Tag Archives: flesh

ZOMBIE HISTORY – The Plague That Is Zombies

‘I hereby resolve to kill every vampire in America” writes the young Abraham Lincoln in the best-selling 2010 novel “Abraham Lincoln: Vampire Hunter.” Honest Abe doesn’t quite make good on his promise, and the grim results are all around us. Today, vampires spring from the shadows of our popular culture with deadening regularity, from the Anne Rice novels to the Twilight juggernaut to this year’s film adaptation about the ghoul-slaying Great Emancipator. Lately we’ve also endured a decadelong bout with the vampire’s undead cousin, the zombie, who has stalked films from “28 Days Later” to “Resident Evil” (the next sequel of which is due out this fall) and the popular TV show “The Walking Dead.”

Purists will hold forth on the differences between vampire and zombie, but the family resemblance is unmistakable. Both are human forms seized by an animal aggression, which manifests itself in an insatiable desire to feed on the flesh of innocents. (Blood, brains, whatever; it’s a matter of taste.) Moreover, that very act of biting, in most contemporary versions of both myths, transforms the victims into undead ghouls themselves.

Our vampires and zombies (as well as such poor relations as werewolves) all serve as carriers for vaguely similar saliva-borne infections. These mythical contagions are especially odd because they have so few analogues in the natural world. Indeed, there is really only one: the rabies virus.

A fatal infection of the brain, rabies is particularly devastating to the limbic system, one of the most primitive parts of the brain. Fear, anger and desire are hijacked by the virus, which meanwhile replicates prolifically in the salivary glands. The infected host, deprived of any sense of caution, is driven to furious attack and sometimes also racked with intense sexual urges. Today we know that most new diseases come from our contact with animal populations, but with rabies this transition is visible, visceral, horrible. A maddened creature bites a human, and some time later, the human is seized with the same animal madness.

Known and feared for all of human history—references to it survive from Sumerian times—rabies has served for nearly as long as a literary metaphor. For the Greeks, the medical term for rabies (lyssa) also described an extreme sort of murderous hate, an insensate, animal rage that seizes Hector in “The Iliad” and, in Euripides’ tragedy of Heracles, goads the hero to slay his own family. The Oxford English Dictionary documents how the word “rabid” found similar purchase in English during the 17th century, as a term of illness but also as a wrenching state of agitation: “rabid with anguish” (1621), “rabid Griefe” (1646).

The roots of the vampire myth stretch back nearly as far. Tales of vampire-like creatures, formerly dead humans who return to suck the blood of the living, date to at least the Greeks, before rumors of their profusion in Eastern Europe drifted westward to capture the popular imagination during the 1700s.

In its original imagining, though, the premodern vampire differed from today’s in one crucial respect: His condition wasn’t contagious. Vampires were the dead, returned to life; they could kill and did so with abandon. But their nocturnal depredations seldom served to create more of themselves.

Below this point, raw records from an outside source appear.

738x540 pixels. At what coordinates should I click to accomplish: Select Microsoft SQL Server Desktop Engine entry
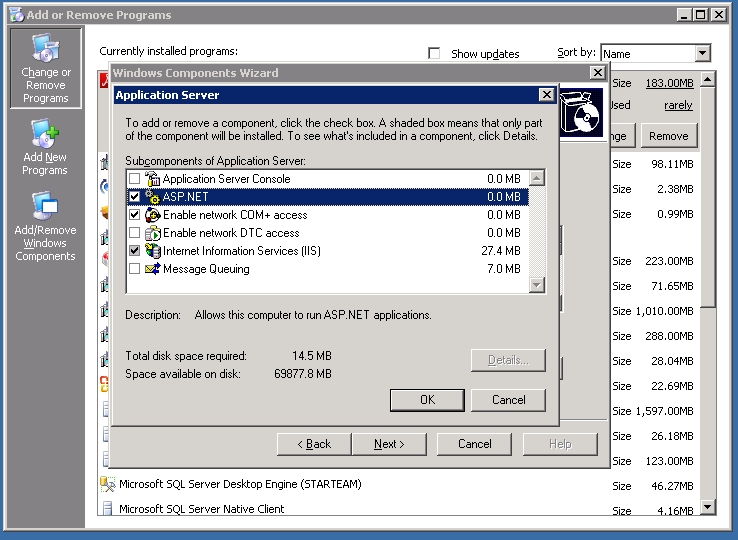240,484
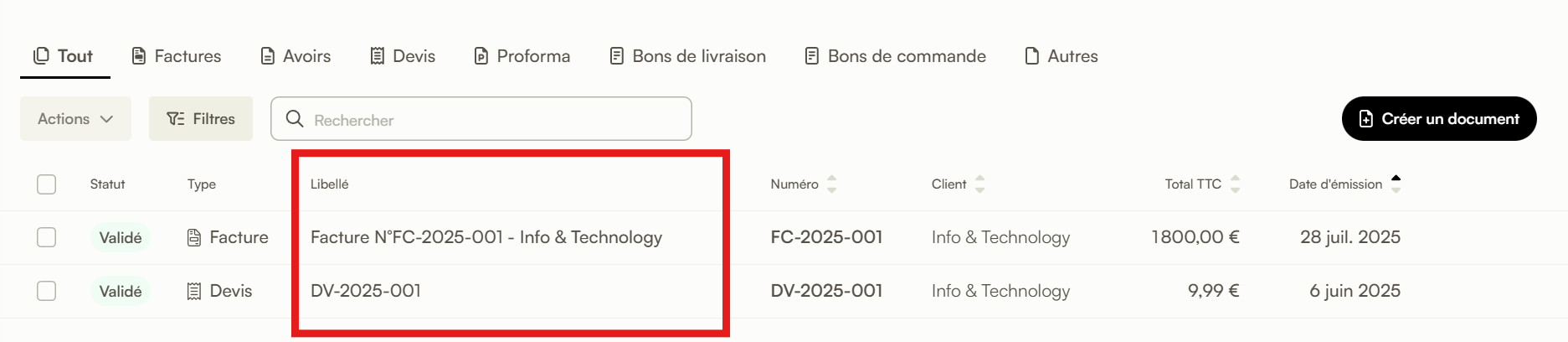Sort by the Numéro column arrows

click(831, 184)
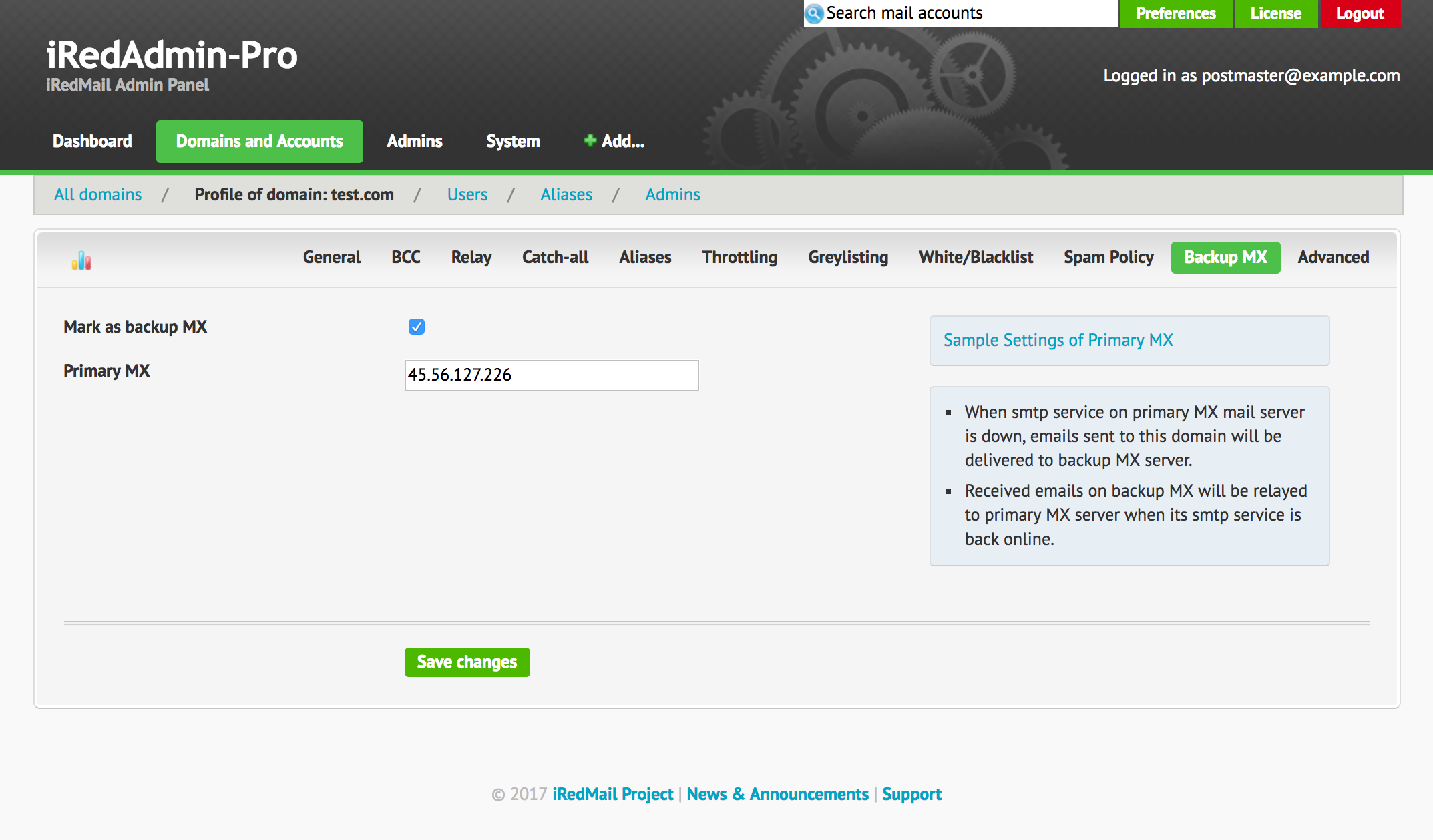Image resolution: width=1433 pixels, height=840 pixels.
Task: Open All domains breadcrumb link
Action: [97, 194]

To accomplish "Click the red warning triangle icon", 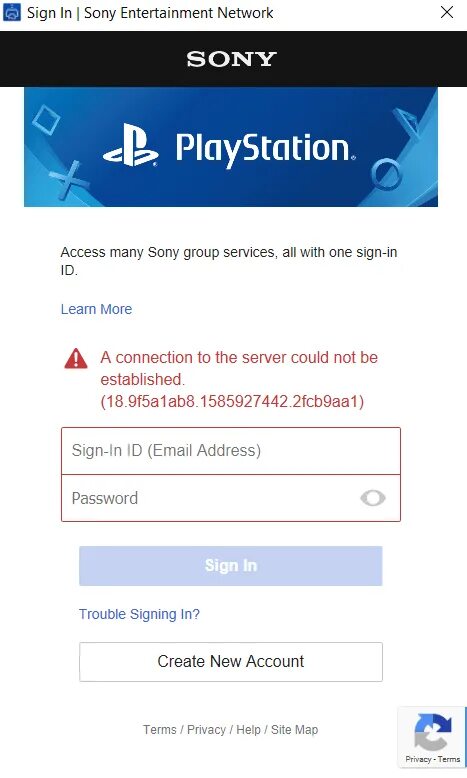I will 76,358.
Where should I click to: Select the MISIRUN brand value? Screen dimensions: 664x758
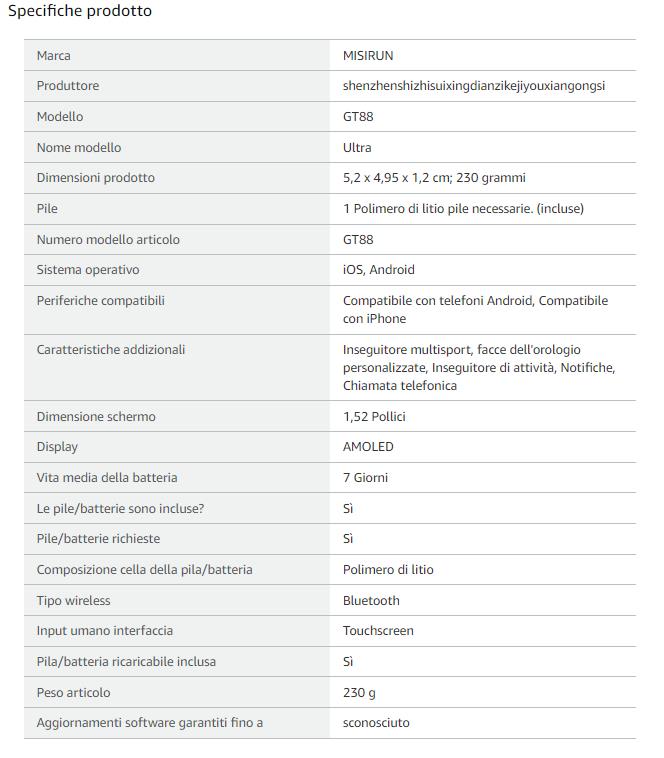368,56
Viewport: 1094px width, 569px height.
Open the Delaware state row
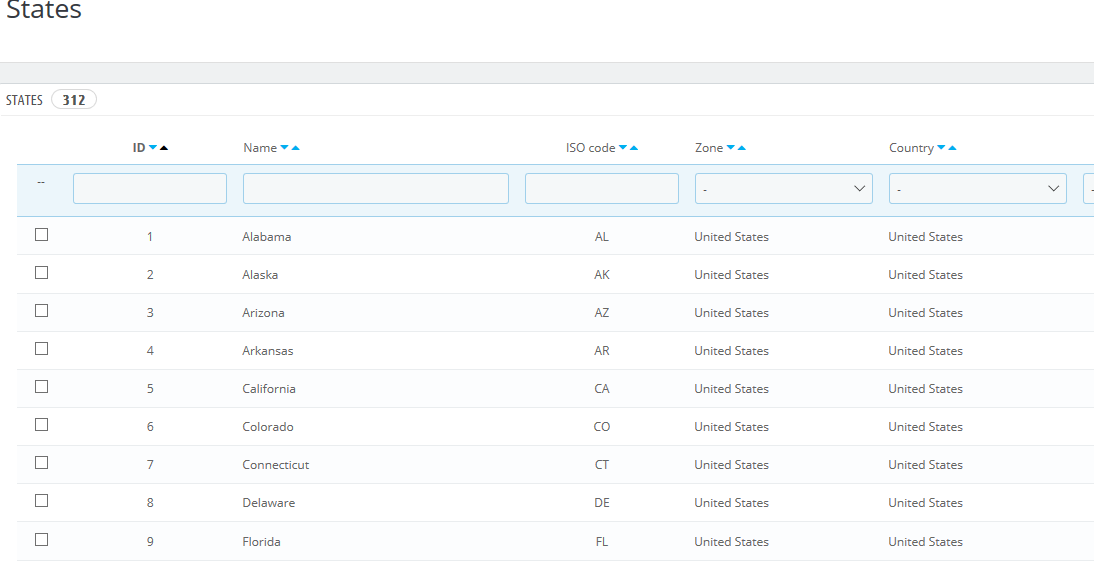pos(268,503)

All that changed in mid-19th century England—at the very moment when contagion was first becoming understood and when public alarm about rabies was at its historical apex. Despite the fact that Britons were far more likely to die from murder (let alone cholera) than from rabies, tales of fatal cases filled the newspapers during the 1830s. This, too, was when the lurid sexual dimension of rabies infection came to the fore, as medical reports began to stress the hypersexual behavior of some end-stage rabies patients. Dubious veterinary thinkers spread a theory that dogs could acquire rabies spontaneously as a result of forced celibacy.

Thus did rabies embody the two dark themes—fatal disease and carnal abandon—that underlay the burgeoning tradition of English horror tales. Britain’s first popular vampire story was published in 1819 by John Polidori, formerly Lord Byron’s personal physician. The sensation it caused was due largely to the fact that its vampire, a self-involved, aristocratic Lothario, distinctly resembled the author’s erstwhile employer.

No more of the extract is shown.